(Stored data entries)
::::

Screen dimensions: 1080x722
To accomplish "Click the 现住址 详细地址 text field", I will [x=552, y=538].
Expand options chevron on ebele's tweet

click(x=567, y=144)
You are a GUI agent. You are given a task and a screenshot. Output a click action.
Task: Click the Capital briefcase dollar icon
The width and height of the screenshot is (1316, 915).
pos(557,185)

::::

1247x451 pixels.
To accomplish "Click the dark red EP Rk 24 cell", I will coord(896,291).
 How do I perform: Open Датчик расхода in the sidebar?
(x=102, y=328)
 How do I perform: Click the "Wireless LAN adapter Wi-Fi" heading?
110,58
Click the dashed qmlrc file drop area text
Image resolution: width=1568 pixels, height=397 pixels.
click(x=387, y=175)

::::

**Task item**
Your answer should be the lines above from the one containing "Screen dimensions: 1080x722" through the one containing "Task: Click the Capital briefcase dollar icon", copied exactly and with both ends kept.

**Exercise answer**
Screen dimensions: 1080x722
To accomplish "Click the 现住址 详细地址 text field", I will [x=552, y=538].
Expand options chevron on ebele's tweet

click(x=567, y=144)
You are a GUI agent. You are given a task and a screenshot. Output a click action.
Task: Click the Capital briefcase dollar icon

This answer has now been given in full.